Abstract

Precipitation of marine biogenic CaCO3 minerals occurs at specialist sites, typically with elevated pH and dissolved inorganic carbon, and in the presence of biomolecules which control the nucleation, growth, and morphology of the calcium carbonate structure. Here we explore aragonite precipitation in vitro under conditions inferred to occur in tropical coral calcification media under present and future atmospheric CO2 scenarios. We vary pH, ΩAr and pCO2 between experiments to explore how both HCO3− and CO32− influence precipitation rate and we identify the effects of the three most common amino acids in coral skeletons (aspartic acid, glutamic acid and glycine) on precipitation rate and aragonite morphology. We find that fluid ΩAr or [CO32−] is the main control on precipitation rate at 25 °C, with no significant contribution from HCO3− or pH. All amino acids inhibit aragonite precipitation at 0.2–5 mM and the degree of inhibition is inversely correlated with ΩAr and, in the case of aspartic acid, also inversely correlated with seawater temperature. Aspartic acid inhibits precipitation the most, of the tested amino acids (and generates changes in aragonite morphology) and glycine inhibits precipitation the least.

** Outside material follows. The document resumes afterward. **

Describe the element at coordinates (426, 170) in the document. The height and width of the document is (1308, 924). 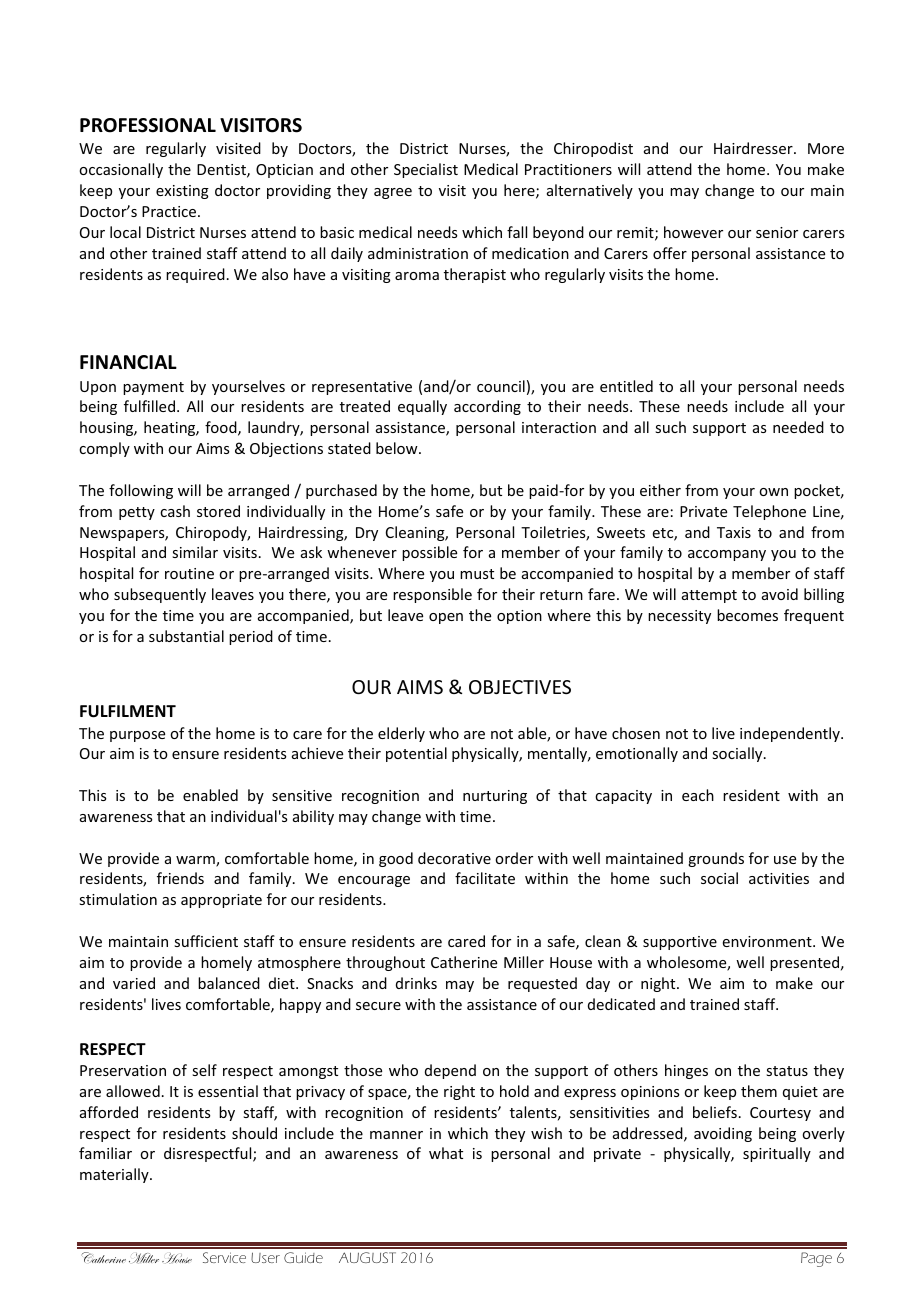
I see `Specialist` at that location.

Previous work shows that ocean acidification increases the amino acid content of coral skeletons and probably reduces calcification media ΩAr, both of which can inhibit aragonite precipitation. This study and previous work shows aragonite precipitation rate is exponentially related to temperature from 10 to 30 °C and small anthropogenic increases in seawater temperature will likely offset the inhibition in precipitation rate predicted to occur due to increased skeletal aspartic acid and reduced calcification media ΩAr under ocean acidification.